- _To do_: Extract every record, keeping each one exactly as it is.

- _Records provided_:
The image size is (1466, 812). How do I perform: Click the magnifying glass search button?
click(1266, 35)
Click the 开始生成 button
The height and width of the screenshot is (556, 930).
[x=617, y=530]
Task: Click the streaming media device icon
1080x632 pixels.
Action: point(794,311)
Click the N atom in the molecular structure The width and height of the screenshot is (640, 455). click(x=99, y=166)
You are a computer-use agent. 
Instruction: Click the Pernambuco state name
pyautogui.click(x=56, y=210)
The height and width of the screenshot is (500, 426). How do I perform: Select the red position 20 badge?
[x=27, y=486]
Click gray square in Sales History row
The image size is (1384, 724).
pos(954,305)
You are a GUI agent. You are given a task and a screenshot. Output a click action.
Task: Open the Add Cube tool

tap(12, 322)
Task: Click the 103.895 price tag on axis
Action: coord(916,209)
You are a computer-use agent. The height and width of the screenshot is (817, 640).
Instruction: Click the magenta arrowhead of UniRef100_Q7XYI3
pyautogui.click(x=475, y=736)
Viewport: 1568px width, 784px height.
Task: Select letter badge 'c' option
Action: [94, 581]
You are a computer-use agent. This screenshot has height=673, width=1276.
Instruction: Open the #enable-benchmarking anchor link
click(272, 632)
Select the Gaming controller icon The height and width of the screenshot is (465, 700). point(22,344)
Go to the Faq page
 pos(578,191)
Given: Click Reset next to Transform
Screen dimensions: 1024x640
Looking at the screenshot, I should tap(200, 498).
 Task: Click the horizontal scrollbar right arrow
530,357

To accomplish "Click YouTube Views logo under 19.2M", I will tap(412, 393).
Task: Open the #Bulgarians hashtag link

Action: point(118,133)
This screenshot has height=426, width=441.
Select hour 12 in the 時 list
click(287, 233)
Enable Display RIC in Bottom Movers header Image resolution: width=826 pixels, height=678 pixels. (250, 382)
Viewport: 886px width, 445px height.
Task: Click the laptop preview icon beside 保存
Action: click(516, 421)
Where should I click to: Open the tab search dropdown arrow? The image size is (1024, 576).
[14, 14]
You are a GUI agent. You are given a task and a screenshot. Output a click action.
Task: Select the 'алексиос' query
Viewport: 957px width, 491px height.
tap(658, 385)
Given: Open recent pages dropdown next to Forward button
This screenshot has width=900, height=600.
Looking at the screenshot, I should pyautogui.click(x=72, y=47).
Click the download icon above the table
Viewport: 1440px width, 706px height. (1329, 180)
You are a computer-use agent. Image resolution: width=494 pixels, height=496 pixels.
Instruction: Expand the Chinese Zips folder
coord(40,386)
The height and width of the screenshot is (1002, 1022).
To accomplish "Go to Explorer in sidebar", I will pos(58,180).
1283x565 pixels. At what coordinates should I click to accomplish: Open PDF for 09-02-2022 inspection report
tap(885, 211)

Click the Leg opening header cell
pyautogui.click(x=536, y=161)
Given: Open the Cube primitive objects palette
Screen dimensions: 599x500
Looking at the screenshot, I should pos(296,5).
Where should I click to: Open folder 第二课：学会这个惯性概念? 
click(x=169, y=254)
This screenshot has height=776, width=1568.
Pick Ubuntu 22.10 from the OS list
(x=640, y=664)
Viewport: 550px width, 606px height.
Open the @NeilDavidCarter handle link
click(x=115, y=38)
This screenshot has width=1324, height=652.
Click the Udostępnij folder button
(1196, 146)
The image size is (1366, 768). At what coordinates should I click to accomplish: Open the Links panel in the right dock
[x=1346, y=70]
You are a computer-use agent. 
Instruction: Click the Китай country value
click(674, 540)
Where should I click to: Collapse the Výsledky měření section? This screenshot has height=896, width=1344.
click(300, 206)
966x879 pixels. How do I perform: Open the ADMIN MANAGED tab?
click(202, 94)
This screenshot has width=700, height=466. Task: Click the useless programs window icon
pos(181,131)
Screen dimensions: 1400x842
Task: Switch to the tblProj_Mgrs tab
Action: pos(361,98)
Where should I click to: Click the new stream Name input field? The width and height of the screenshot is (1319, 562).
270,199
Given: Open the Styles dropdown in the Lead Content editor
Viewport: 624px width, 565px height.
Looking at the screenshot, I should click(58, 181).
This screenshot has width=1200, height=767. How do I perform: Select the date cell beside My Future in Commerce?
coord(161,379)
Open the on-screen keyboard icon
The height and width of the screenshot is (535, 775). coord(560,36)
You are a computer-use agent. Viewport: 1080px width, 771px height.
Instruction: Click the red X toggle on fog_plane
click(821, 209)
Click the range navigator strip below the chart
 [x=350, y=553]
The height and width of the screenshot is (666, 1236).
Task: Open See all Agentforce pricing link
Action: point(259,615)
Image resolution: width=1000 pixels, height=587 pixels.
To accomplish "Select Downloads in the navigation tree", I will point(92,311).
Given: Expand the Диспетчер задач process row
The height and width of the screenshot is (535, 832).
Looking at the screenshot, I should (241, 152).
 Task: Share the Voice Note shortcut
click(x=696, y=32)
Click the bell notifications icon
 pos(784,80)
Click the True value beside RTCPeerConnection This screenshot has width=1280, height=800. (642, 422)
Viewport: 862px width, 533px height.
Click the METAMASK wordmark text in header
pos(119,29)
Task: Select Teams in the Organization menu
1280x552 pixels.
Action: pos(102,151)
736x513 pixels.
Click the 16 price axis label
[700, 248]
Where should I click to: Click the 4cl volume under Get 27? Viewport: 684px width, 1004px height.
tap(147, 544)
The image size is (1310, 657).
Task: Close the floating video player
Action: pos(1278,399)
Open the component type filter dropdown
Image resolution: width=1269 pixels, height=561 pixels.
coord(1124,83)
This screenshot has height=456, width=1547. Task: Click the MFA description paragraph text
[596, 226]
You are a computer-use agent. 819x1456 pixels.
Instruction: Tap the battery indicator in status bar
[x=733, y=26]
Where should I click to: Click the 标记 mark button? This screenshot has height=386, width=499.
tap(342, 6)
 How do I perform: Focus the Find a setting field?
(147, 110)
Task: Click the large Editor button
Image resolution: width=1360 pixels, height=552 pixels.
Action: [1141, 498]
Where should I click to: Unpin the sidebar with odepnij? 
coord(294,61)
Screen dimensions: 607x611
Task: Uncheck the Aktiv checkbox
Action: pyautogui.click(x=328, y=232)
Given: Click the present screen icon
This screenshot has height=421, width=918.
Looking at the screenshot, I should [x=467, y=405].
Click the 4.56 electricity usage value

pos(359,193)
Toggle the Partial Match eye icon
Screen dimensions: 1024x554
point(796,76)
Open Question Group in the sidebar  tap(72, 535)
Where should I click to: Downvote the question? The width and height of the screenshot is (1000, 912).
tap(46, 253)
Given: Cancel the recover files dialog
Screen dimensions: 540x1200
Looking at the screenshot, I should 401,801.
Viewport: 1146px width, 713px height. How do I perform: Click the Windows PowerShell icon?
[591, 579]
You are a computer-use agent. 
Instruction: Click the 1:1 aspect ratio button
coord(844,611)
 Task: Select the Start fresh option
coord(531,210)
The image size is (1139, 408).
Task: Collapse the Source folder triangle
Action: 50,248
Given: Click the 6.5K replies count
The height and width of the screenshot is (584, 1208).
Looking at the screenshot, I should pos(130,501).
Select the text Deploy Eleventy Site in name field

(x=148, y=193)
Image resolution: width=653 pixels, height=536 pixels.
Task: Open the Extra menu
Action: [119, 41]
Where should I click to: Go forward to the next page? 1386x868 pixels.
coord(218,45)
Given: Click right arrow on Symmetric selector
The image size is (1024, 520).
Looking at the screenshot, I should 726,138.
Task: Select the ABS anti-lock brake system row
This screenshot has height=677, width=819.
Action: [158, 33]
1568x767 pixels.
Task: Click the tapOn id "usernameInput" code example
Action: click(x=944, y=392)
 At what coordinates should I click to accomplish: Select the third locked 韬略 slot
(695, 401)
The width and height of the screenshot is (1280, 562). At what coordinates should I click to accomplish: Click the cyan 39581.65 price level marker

- _Output of the task_:
The image size is (1466, 812). How do I perform: Click the magnifying glass search button?
click(1266, 35)
Click the 开始生成 button
The height and width of the screenshot is (556, 930).
[x=617, y=530]
Task: Click the streaming media device icon
1080x632 pixels.
Action: point(794,311)
Click the N atom in the molecular structure The width and height of the screenshot is (640, 455). click(x=99, y=166)
You are a computer-use agent. 
Instruction: Click the Pernambuco state name
pyautogui.click(x=56, y=210)
The height and width of the screenshot is (500, 426). How do I perform: Select the red position 20 badge?
[x=27, y=486]
Click gray square in Sales History row
The image size is (1384, 724).
pos(954,305)
You are a GUI agent. You are given a task and a screenshot. Output a click action.
Task: Open the Add Cube tool

tap(12, 322)
Task: Click the 103.895 price tag on axis
Action: coord(916,209)
You are a computer-use agent. The height and width of the screenshot is (817, 640).
Instruction: Click the magenta arrowhead of UniRef100_Q7XYI3
pyautogui.click(x=475, y=736)
Viewport: 1568px width, 784px height.
Task: Select letter badge 'c' option
Action: [94, 581]
You are a computer-use agent. This screenshot has height=673, width=1276.
Instruction: Open the #enable-benchmarking anchor link
click(272, 632)
Select the Gaming controller icon The height and width of the screenshot is (465, 700). point(22,344)
Go to the Faq page
 pos(578,191)
Given: Click Reset next to Transform
Screen dimensions: 1024x640
Looking at the screenshot, I should tap(200, 498).
 Task: Click the horizontal scrollbar right arrow
530,357

To accomplish "Click YouTube Views logo under 19.2M", I will tap(412, 393).
Task: Open the #Bulgarians hashtag link

Action: point(118,133)
This screenshot has height=426, width=441.
Select hour 12 in the 時 list
click(287, 233)
Enable Display RIC in Bottom Movers header Image resolution: width=826 pixels, height=678 pixels. (250, 382)
Viewport: 886px width, 445px height.
Task: Click the laptop preview icon beside 保存
Action: click(516, 421)
Where should I click to: Open the tab search dropdown arrow? The image size is (1024, 576).
[14, 14]
You are a GUI agent. You are given a task and a screenshot. Output a click action.
Task: Select the 'алексиос' query
Viewport: 957px width, 491px height.
tap(658, 385)
Given: Open recent pages dropdown next to Forward button
This screenshot has width=900, height=600.
Looking at the screenshot, I should pyautogui.click(x=72, y=47).
Click the download icon above the table
Viewport: 1440px width, 706px height. (1329, 180)
You are a computer-use agent. Image resolution: width=494 pixels, height=496 pixels.
Instruction: Expand the Chinese Zips folder
coord(40,386)
The height and width of the screenshot is (1002, 1022).
To accomplish "Go to Explorer in sidebar", I will pos(58,180).
1283x565 pixels. At what coordinates should I click to accomplish: Open PDF for 09-02-2022 inspection report
tap(885, 211)

Click the Leg opening header cell
pyautogui.click(x=536, y=161)
Given: Open the Cube primitive objects palette
Screen dimensions: 599x500
Looking at the screenshot, I should pos(296,5).
Where should I click to: Open folder 第二课：学会这个惯性概念? 
click(x=169, y=254)
This screenshot has height=776, width=1568.
Pick Ubuntu 22.10 from the OS list
(x=640, y=664)
Viewport: 550px width, 606px height.
Open the @NeilDavidCarter handle link
click(x=115, y=38)
This screenshot has width=1324, height=652.
Click the Udostępnij folder button
(1196, 146)
The image size is (1366, 768). At what coordinates should I click to accomplish: Open the Links panel in the right dock
[x=1346, y=70]
You are a computer-use agent. 
Instruction: Click the Китай country value
click(674, 540)
Where should I click to: Collapse the Výsledky měření section? This screenshot has height=896, width=1344.
click(300, 206)
966x879 pixels. How do I perform: Open the ADMIN MANAGED tab?
click(202, 94)
This screenshot has width=700, height=466. Task: Click the useless programs window icon
pos(181,131)
Screen dimensions: 1400x842
Task: Switch to the tblProj_Mgrs tab
Action: pos(361,98)
Where should I click to: Click the new stream Name input field? The width and height of the screenshot is (1319, 562).
270,199
Given: Open the Styles dropdown in the Lead Content editor
Viewport: 624px width, 565px height.
Looking at the screenshot, I should click(58, 181).
This screenshot has width=1200, height=767. How do I perform: Select the date cell beside My Future in Commerce?
coord(161,379)
Open the on-screen keyboard icon
The height and width of the screenshot is (535, 775). coord(560,36)
You are a computer-use agent. Viewport: 1080px width, 771px height.
Instruction: Click the red X toggle on fog_plane
click(821, 209)
Click the range navigator strip below the chart
 [x=350, y=553]
The height and width of the screenshot is (666, 1236).
Task: Open See all Agentforce pricing link
Action: point(259,615)
Image resolution: width=1000 pixels, height=587 pixels.
To accomplish "Select Downloads in the navigation tree", I will point(92,311).
Given: Expand the Диспетчер задач process row
The height and width of the screenshot is (535, 832).
Looking at the screenshot, I should (241, 152).
 Task: Share the Voice Note shortcut
click(x=696, y=32)
Click the bell notifications icon
 pos(784,80)
Click the True value beside RTCPeerConnection This screenshot has width=1280, height=800. (642, 422)
Viewport: 862px width, 533px height.
Click the METAMASK wordmark text in header
pos(119,29)
Task: Select Teams in the Organization menu
1280x552 pixels.
Action: pos(102,151)
736x513 pixels.
Click the 16 price axis label
[700, 248]
Where should I click to: Click the 4cl volume under Get 27? Viewport: 684px width, 1004px height.
tap(147, 544)
The image size is (1310, 657).
Task: Close the floating video player
Action: pos(1278,399)
Open the component type filter dropdown
Image resolution: width=1269 pixels, height=561 pixels.
coord(1124,83)
This screenshot has height=456, width=1547. Task: Click the MFA description paragraph text
[596, 226]
You are a computer-use agent. 819x1456 pixels.
Instruction: Tap the battery indicator in status bar
[x=733, y=26]
Where should I click to: Click the 标记 mark button? This screenshot has height=386, width=499.
tap(342, 6)
 How do I perform: Focus the Find a setting field?
(147, 110)
Task: Click the large Editor button
Image resolution: width=1360 pixels, height=552 pixels.
Action: [1141, 498]
Where should I click to: Unpin the sidebar with odepnij? 
coord(294,61)
Screen dimensions: 607x611
Task: Uncheck the Aktiv checkbox
Action: pyautogui.click(x=328, y=232)
Given: Click the present screen icon
This screenshot has height=421, width=918.
Looking at the screenshot, I should [x=467, y=405].
Click the 4.56 electricity usage value

pos(359,193)
Toggle the Partial Match eye icon
Screen dimensions: 1024x554
point(796,76)
Open Question Group in the sidebar  tap(72, 535)
Where should I click to: Downvote the question? The width and height of the screenshot is (1000, 912).
tap(46, 253)
Given: Cancel the recover files dialog
Screen dimensions: 540x1200
Looking at the screenshot, I should 401,801.
Viewport: 1146px width, 713px height. How do I perform: Click the Windows PowerShell icon?
[591, 579]
You are a computer-use agent. 
Instruction: Click the 1:1 aspect ratio button
coord(844,611)
 Task: Select the Start fresh option
coord(531,210)
The image size is (1139, 408).
Task: Collapse the Source folder triangle
Action: 50,248
Given: Click the 6.5K replies count
The height and width of the screenshot is (584, 1208).
Looking at the screenshot, I should pos(130,501).
Select the text Deploy Eleventy Site in name field

(x=148, y=193)
Image resolution: width=653 pixels, height=536 pixels.
Task: Open the Extra menu
Action: [119, 41]
Where should I click to: Go forward to the next page? 1386x868 pixels.
coord(218,45)
Given: Click right arrow on Symmetric selector
The image size is (1024, 520).
Looking at the screenshot, I should 726,138.
Task: Select the ABS anti-lock brake system row
This screenshot has height=677, width=819.
Action: [158, 33]
1568x767 pixels.
Task: Click the tapOn id "usernameInput" code example
Action: click(x=944, y=392)
 At what coordinates should I click to accomplish: Select the third locked 韬略 slot
(695, 401)
The width and height of the screenshot is (1280, 562). At what coordinates should I click to accomplish: Click the cyan 39581.65 price level marker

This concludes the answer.